- Task prompt
Verbatim copy, images omitted: return the full listing.

- Material supplied
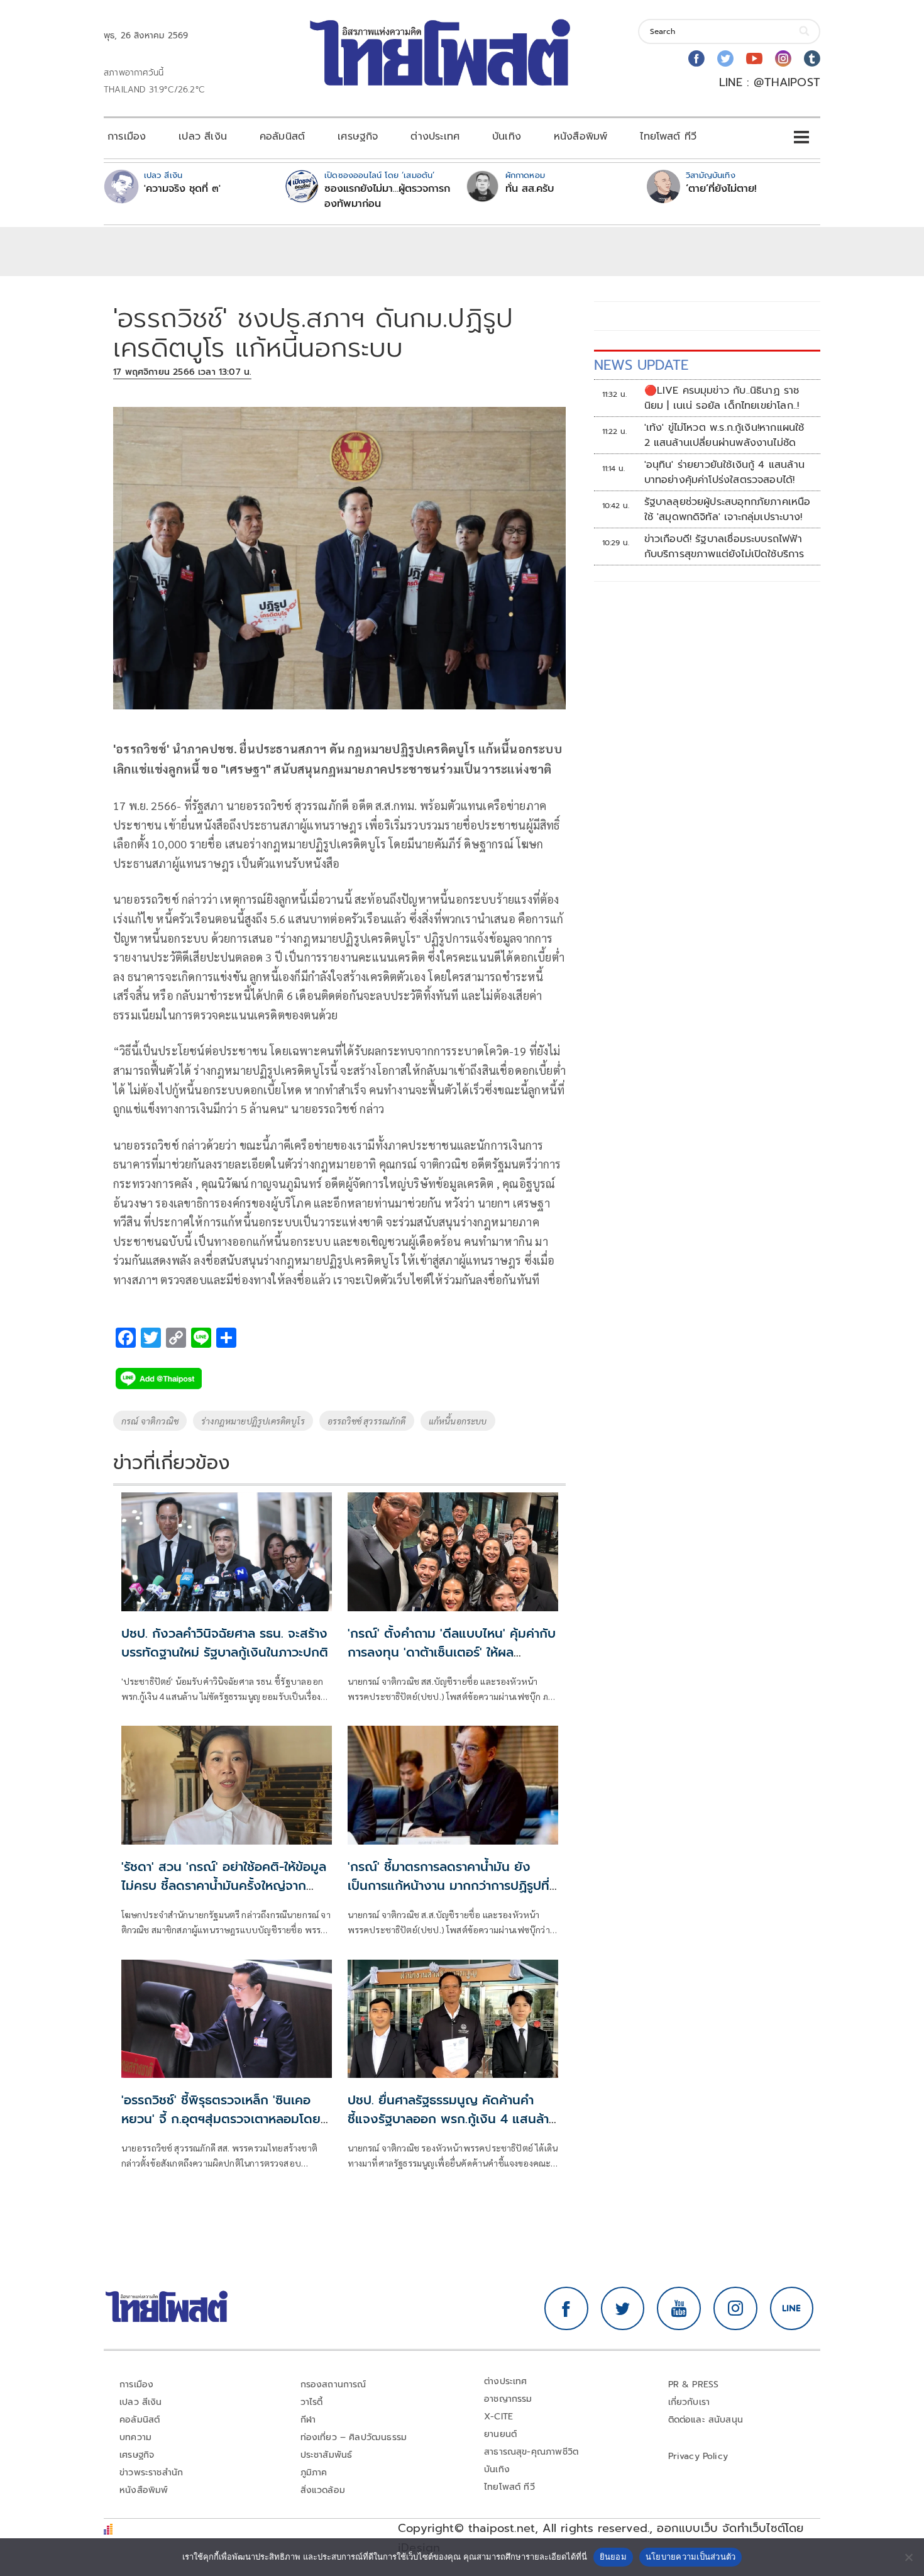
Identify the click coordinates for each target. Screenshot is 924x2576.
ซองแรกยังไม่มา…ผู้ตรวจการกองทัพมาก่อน (387, 196)
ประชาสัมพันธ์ (326, 2455)
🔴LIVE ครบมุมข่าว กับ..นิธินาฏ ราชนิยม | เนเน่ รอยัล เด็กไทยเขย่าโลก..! (722, 398)
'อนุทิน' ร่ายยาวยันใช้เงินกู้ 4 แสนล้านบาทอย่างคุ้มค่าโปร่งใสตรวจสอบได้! (724, 472)
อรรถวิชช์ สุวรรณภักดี (366, 1420)
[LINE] (792, 2308)
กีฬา (308, 2419)
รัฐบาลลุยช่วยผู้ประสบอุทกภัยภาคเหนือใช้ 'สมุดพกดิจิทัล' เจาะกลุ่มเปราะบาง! (727, 509)
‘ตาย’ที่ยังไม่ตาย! (721, 188)
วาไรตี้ (311, 2402)
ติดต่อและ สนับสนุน (706, 2419)
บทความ (135, 2437)
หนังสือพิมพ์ (580, 136)
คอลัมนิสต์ (282, 136)
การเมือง (126, 136)
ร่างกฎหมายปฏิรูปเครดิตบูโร (253, 1420)
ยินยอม (613, 2556)
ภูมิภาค (313, 2472)
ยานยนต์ (500, 2434)
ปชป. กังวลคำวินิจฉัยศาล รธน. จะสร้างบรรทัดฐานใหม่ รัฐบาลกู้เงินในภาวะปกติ (224, 1643)
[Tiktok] (812, 58)
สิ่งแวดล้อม (322, 2490)
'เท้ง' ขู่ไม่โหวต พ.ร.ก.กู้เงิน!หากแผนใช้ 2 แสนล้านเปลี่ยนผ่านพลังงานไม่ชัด (724, 435)
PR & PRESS (693, 2384)
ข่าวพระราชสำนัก (151, 2472)
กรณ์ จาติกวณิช (150, 1420)
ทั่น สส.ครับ (529, 188)
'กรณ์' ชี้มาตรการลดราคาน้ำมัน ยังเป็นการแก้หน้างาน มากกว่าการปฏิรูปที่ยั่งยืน (448, 1885)
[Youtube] (754, 58)
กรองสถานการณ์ (333, 2384)
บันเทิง (506, 136)
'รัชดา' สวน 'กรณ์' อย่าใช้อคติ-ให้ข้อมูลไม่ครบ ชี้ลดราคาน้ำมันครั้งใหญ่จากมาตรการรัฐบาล (223, 1885)
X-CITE (498, 2416)
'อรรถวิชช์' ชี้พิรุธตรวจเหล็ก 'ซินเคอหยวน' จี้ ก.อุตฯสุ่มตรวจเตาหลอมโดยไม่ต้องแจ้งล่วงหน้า (221, 2118)
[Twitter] (725, 58)
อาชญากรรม (508, 2399)
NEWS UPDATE (641, 365)
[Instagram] (783, 58)
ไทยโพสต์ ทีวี (668, 136)
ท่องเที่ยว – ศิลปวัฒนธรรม (353, 2437)
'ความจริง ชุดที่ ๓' (182, 188)
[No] (908, 2557)
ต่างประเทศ (434, 136)
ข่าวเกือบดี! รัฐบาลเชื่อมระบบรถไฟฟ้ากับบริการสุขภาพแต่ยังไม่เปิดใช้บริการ (724, 546)
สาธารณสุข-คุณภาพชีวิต (531, 2451)
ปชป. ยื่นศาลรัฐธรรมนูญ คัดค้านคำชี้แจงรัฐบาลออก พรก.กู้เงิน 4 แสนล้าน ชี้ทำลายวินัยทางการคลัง (452, 2118)
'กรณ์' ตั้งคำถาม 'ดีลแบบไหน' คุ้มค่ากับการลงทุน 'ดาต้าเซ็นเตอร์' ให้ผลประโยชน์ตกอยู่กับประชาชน (452, 1652)
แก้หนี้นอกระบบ (458, 1420)
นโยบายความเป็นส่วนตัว (691, 2556)
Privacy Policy (698, 2456)
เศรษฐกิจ (358, 136)
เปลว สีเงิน (203, 136)
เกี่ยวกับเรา (689, 2402)
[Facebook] (696, 58)
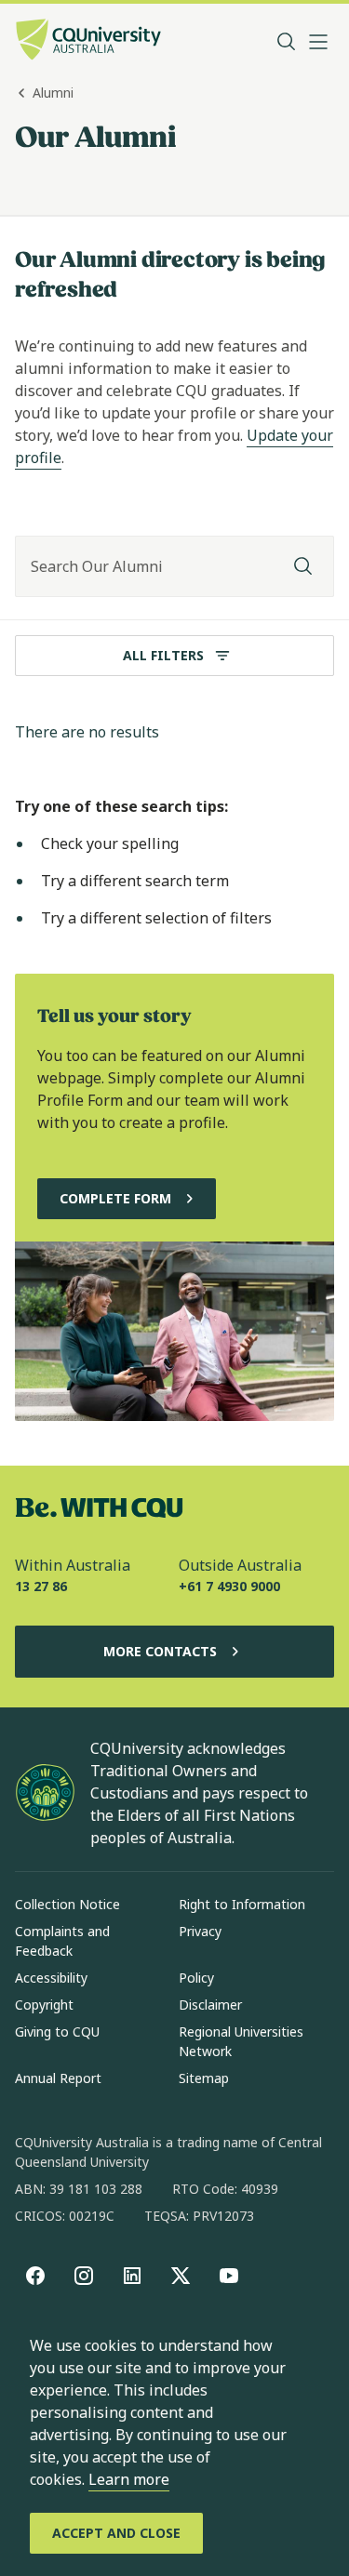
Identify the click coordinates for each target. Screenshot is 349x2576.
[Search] (303, 566)
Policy (196, 1977)
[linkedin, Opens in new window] (132, 2275)
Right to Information (242, 1904)
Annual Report (58, 2078)
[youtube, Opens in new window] (228, 2275)
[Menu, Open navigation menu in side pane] (318, 42)
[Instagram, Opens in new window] (83, 2275)
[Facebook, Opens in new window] (35, 2275)
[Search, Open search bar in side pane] (286, 42)
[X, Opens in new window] (180, 2275)
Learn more (128, 2479)
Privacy (200, 1931)
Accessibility (51, 1977)
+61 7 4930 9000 (229, 1586)
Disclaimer (210, 2004)
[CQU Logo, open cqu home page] (88, 41)
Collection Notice (67, 1904)
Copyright (44, 2004)
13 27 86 (41, 1586)
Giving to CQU (57, 2031)
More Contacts (160, 1651)
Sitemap (204, 2078)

- Response to the task
Identify the click coordinates for each target. Screenshot is 924x2576.
ซองแรกยังไม่มา…ผู้ตรวจการกองทัพมาก่อน (387, 196)
ประชาสัมพันธ์ (326, 2455)
🔴LIVE ครบมุมข่าว กับ..นิธินาฏ ราชนิยม | เนเน่ รอยัล เด็กไทยเขย่าโลก..! (722, 398)
'อนุทิน' ร่ายยาวยันใช้เงินกู้ 4 แสนล้านบาทอย่างคุ้มค่าโปร่งใสตรวจสอบได้! (724, 472)
อรรถวิชช์ สุวรรณภักดี (366, 1420)
[LINE] (792, 2308)
กีฬา (308, 2419)
รัฐบาลลุยช่วยผู้ประสบอุทกภัยภาคเหนือใช้ 'สมุดพกดิจิทัล' เจาะกลุ่มเปราะบาง! (727, 509)
‘ตาย’ที่ยังไม่ตาย! (721, 188)
วาไรตี้ (311, 2402)
ติดต่อและ สนับสนุน (706, 2419)
บทความ (135, 2437)
หนังสือพิมพ์ (580, 136)
คอลัมนิสต์ (282, 136)
การเมือง (126, 136)
ร่างกฎหมายปฏิรูปเครดิตบูโร (253, 1420)
ยินยอม (613, 2556)
ภูมิภาค (313, 2472)
ยานยนต์ (500, 2434)
ปชป. กังวลคำวินิจฉัยศาล รธน. จะสร้างบรรทัดฐานใหม่ รัฐบาลกู้เงินในภาวะปกติ (224, 1643)
[Tiktok] (812, 58)
สิ่งแวดล้อม (322, 2490)
'เท้ง' ขู่ไม่โหวต พ.ร.ก.กู้เงิน!หากแผนใช้ 2 แสนล้านเปลี่ยนผ่านพลังงานไม่ชัด (724, 435)
PR & PRESS (693, 2384)
ข่าวพระราชสำนัก (151, 2472)
กรณ์ จาติกวณิช (150, 1420)
ทั่น สส.ครับ (529, 188)
'กรณ์' ชี้มาตรการลดราคาน้ำมัน ยังเป็นการแก้หน้างาน มากกว่าการปฏิรูปที่ยั่งยืน (448, 1885)
[Youtube] (754, 58)
กรองสถานการณ์ (333, 2384)
บันเทิง (506, 136)
'รัชดา' สวน 'กรณ์' อย่าใช้อคติ-ให้ข้อมูลไม่ครบ ชี้ลดราคาน้ำมันครั้งใหญ่จากมาตรการรัฐบาล (223, 1885)
X-CITE (498, 2416)
'อรรถวิชช์' ชี้พิรุธตรวจเหล็ก 'ซินเคอหยวน' จี้ ก.อุตฯสุ่มตรวจเตาหลอมโดยไม่ต้องแจ้งล่วงหน้า (221, 2118)
[Twitter] (725, 58)
อาชญากรรม (508, 2399)
NEWS UPDATE (641, 365)
[Instagram] (783, 58)
ไทยโพสต์ ทีวี (668, 136)
ท่องเที่ยว – ศิลปวัฒนธรรม (353, 2437)
'ความจริง ชุดที่ ๓' (182, 188)
[No] (908, 2557)
ต่างประเทศ (434, 136)
ข่าวเกือบดี! รัฐบาลเชื่อมระบบรถไฟฟ้ากับบริการสุขภาพแต่ยังไม่เปิดใช้บริการ (724, 546)
สาธารณสุข-คุณภาพชีวิต (531, 2451)
ปชป. ยื่นศาลรัฐธรรมนูญ คัดค้านคำชี้แจงรัฐบาลออก พรก.กู้เงิน 4 แสนล้าน ชี้ทำลายวินัยทางการคลัง (452, 2118)
'กรณ์' ตั้งคำถาม 'ดีลแบบไหน' คุ้มค่ากับการลงทุน 'ดาต้าเซ็นเตอร์' ให้ผลประโยชน์ตกอยู่กับประชาชน (452, 1652)
แก้หนี้นอกระบบ (458, 1420)
นโยบายความเป็นส่วนตัว (691, 2556)
Privacy Policy (698, 2456)
เศรษฐกิจ (358, 136)
เปลว สีเงิน (203, 136)
เกี่ยวกับเรา (689, 2402)
[Facebook] (696, 58)
Identify the click coordinates for each target. Screenshot is 349x2576.
[Search] (303, 566)
Policy (196, 1977)
[linkedin, Opens in new window] (132, 2275)
Right to Information (242, 1904)
Annual Report (58, 2078)
[youtube, Opens in new window] (228, 2275)
[Menu, Open navigation menu in side pane] (318, 42)
[Instagram, Opens in new window] (83, 2275)
[Facebook, Opens in new window] (35, 2275)
[Search, Open search bar in side pane] (286, 42)
[X, Opens in new window] (180, 2275)
Learn more (128, 2479)
Privacy (200, 1931)
Accessibility (51, 1977)
+61 7 4930 9000 (229, 1586)
Disclaimer (210, 2004)
[CQU Logo, open cqu home page] (88, 41)
Collection Notice (67, 1904)
Copyright (44, 2004)
13 27 86 (41, 1586)
Giving to CQU (57, 2031)
More Contacts (160, 1651)
Sitemap (204, 2078)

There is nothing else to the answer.